Rancho Armadillo, both subject and locale of Judith Stephens’s recently published saga by that name, is a fictional commune which rises and falls during the last four decades of the 20th century. Whether the commune and its inhabitants actually existed in what we like to call the “real world” between 1960 and 2000 is debatable, but Stephens’s vision of their escapades is almost always both thought-provoking and savagely funny—a meritorious feat of literary sleight-of-hand.
The book, set in the forbidding, and beautiful, reaches of New Mexico’s volcanic mountains, can be taken as a composite portrait of the ideals and idiosyncrasies of a generation of young—or young-ish—Americans, and the social institutions they either invented or borrowed from other cultures and times. A ramshackle but vital community, Rancho Armadillo’s inhabitants and their hapless offspring, expats from a society rooted in sexual shame and greed, long to be motivated and transformed. Instead, their lives frequently reveal the very flaws of the society from which they’re trying to escape.
In this novel-in-stories, Stephens invites readers to make their own discoveries about communal life, rather than arriving at any predictable conclusions. Can a life based on rural poverty, animal husbandry, and the kind of love which is self-described as “free” but seems to come with the usual price tags, really guarantee serenity? Despite the success of other communities, (like the mythical “Fanghorn,” in which the residents were rumored to have meditated amongst their cabbages with miraculous results), Stephens’s answer appears to be a resounding “No.” Still, there are no predetermined expectations in Rancho Armadillo—the residents of the commune, like the reader, are persuaded to arrive at their own answers.
Example: although these new pioneers may have turned their backs on “mainstream” society, it often seems as if the same old inequities still exist between labor and management, men and women, children and adults, and, ultimately, humans and animals. All is presented to the reader with gusto—or at least with recognition—as Stephens steers the triumphs and peccadilloes of the pioneers’ lives backward and forward through time. With skill and wit, she manages to coordinate their experiences into a convincing though sometimes ragged whole. Among the Armadillo’s “stars” are the prototypical hippie queen who loves to dash around in front of everyone, including her own pre-pubescent daughter, with nothing on but a few smears of mud—but who finds it increasingly difficult to find, or keep, a satisfactory mate. Other casualties of that particular war are almost-grown children who may not have outlived early abuse; minds that explode from drugs or self-delusion; and at least one pair of budding artists who experience despair when they discover that, even in this alternative society, their finest work is insufficiently valued. Just as they did back in New York, they have to resort to forgery to survive.
In one sequence, the Armadillo’s communards debate the possible slaughter of their geriatric, non-egg-laying chickens, each faction displaying its own idiosyncratic reasoning—vegetarian vs. non-vegetarian.

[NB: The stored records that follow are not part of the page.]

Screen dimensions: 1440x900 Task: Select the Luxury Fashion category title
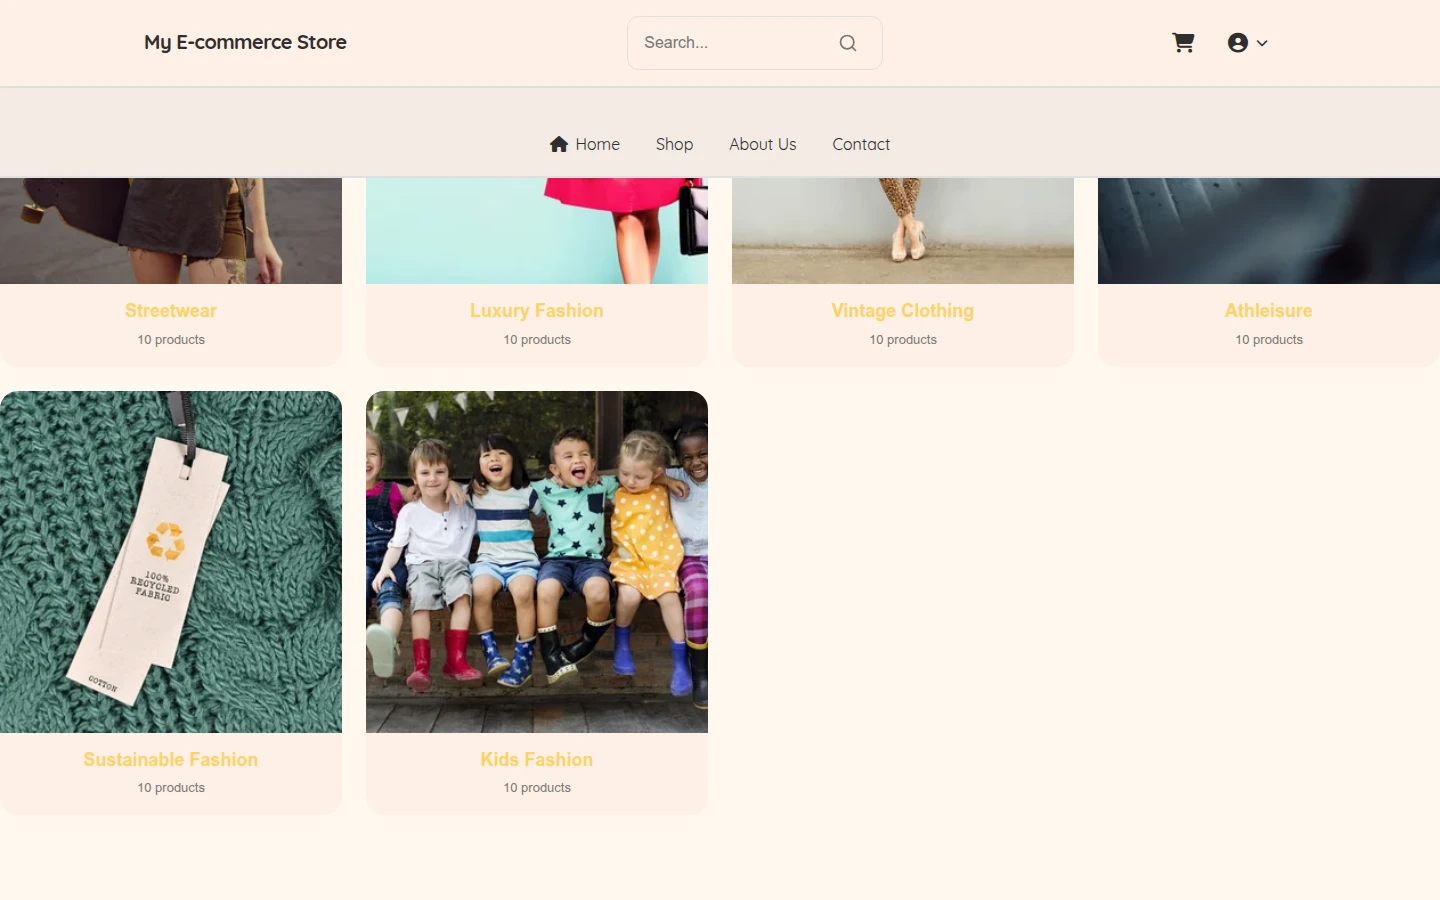pos(537,311)
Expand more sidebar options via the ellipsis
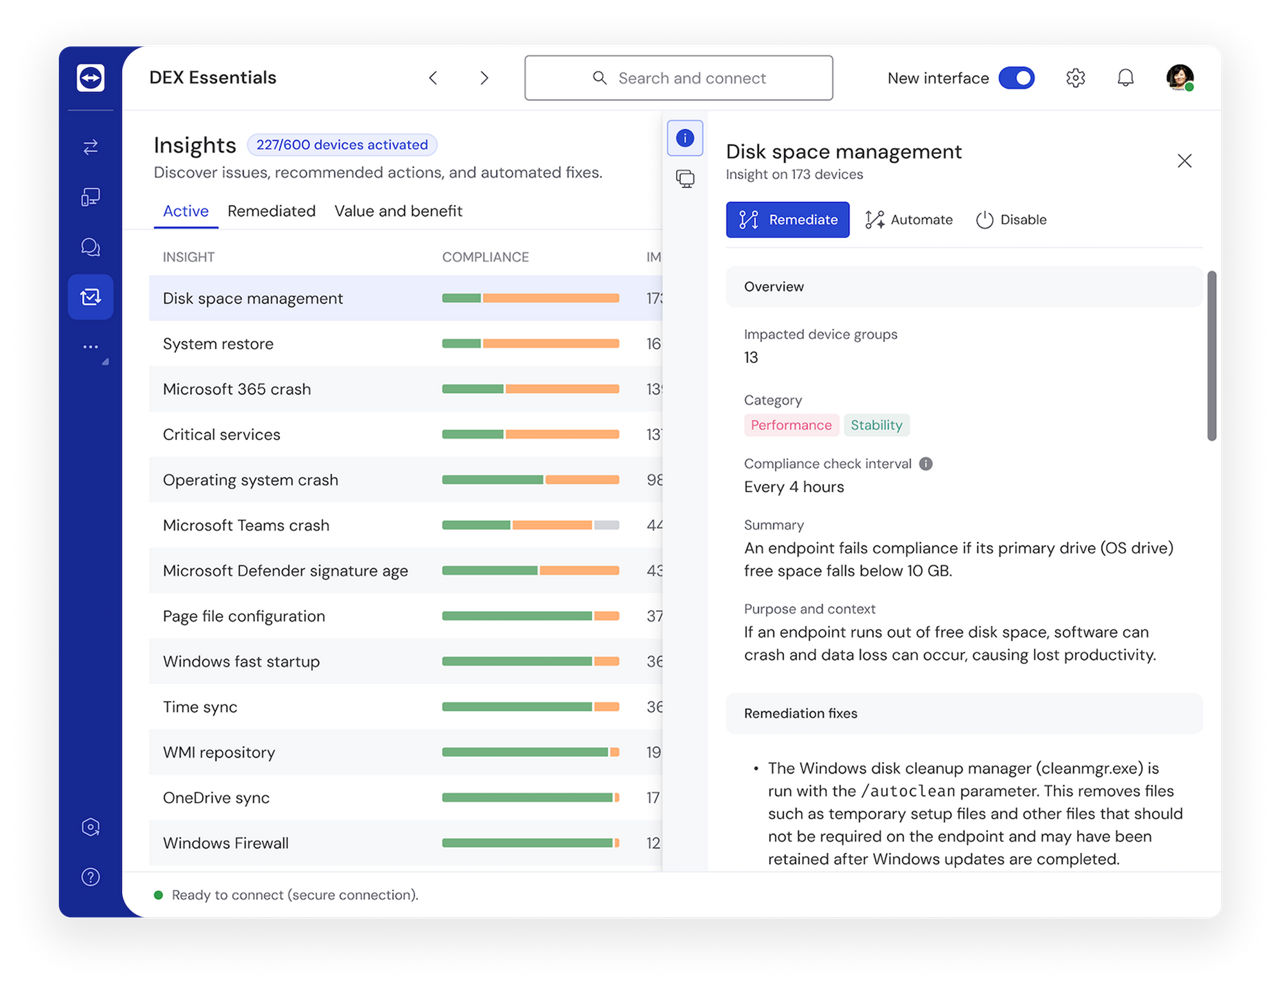Viewport: 1280px width, 989px height. tap(90, 347)
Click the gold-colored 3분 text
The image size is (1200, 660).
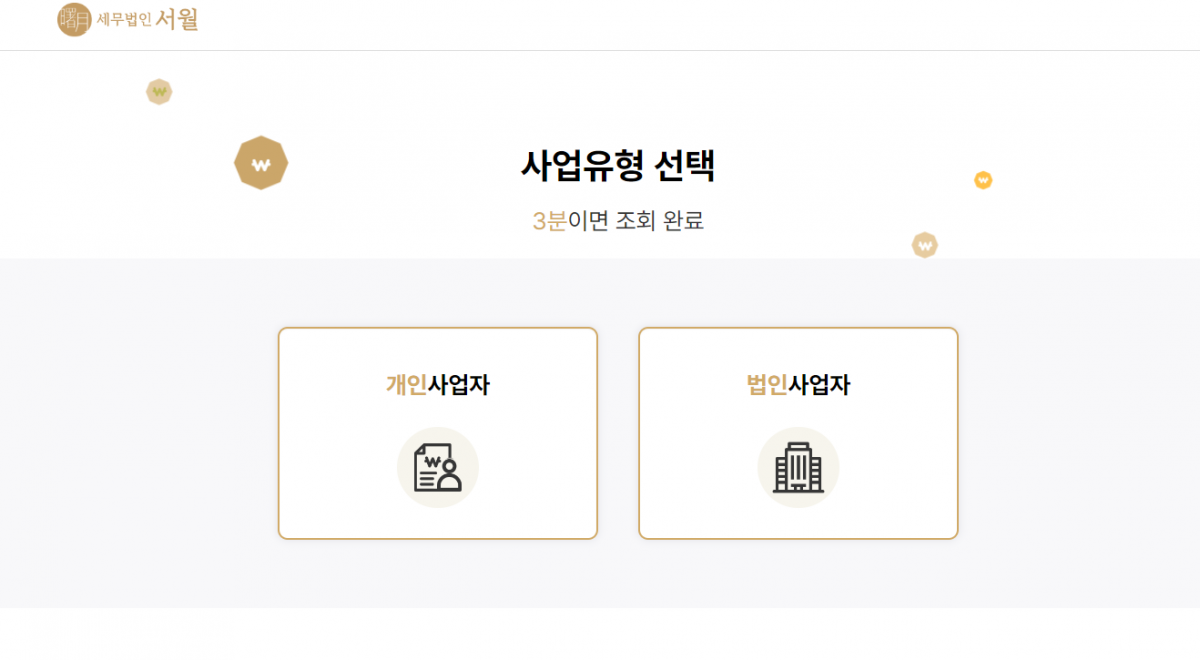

The dispute ends in a free-for-all when a non-vegetarian suggests an across-the-board massacre of all the old hens (who are named for the heroines in Euripides’ The Trojan Women), because of his own unsatisfied longing for a fried chicken feast.
Of course, one of the communal vegetarians, more familiar with the vagaries of poultry than the hungry meat-eater, points out that geriatric chickens are totally inedible, and the Armadillo’s pundits are forced to debate methods of disposal for these elegantly named hens and/or their carcasses. Emotions run high, various accusations are leveled. The battle ends in a precarious truce; the communards construct a luxurious new chicken coop, buy a flock of egg-laying adolescents, and leave the new and old hens in a state of peaceful coexistence. As it turns out, however, the old chickens—Cassandra, Helen, Andromache, and their cohorts—gang up on the unlucky new ones and try to peck them to death. Chickens, as one sage communard points out, are “not rational beings.”
Like the chickens and their human counterparts, many different kinds of livestock rebel when treated less than gently. Cows revolt against being milked, ripping up fence-lines and pronging their caretakers with untrimmed horns; swine sink into uncharacteristic savagery when deprived of nourishment, revealing the deeply symbiotic relationship between humans and at least some of their food sources. The linked chapters of Rancho Armadillo occur not so much chronologically as at various decisive moments in the characters’ lives and in the overall existence of the commune itself. No matter the outcome of each situation, the author is never at a loss for microscopic and vividly funny observation of all her characters’ traits, obsessions, and discoveries.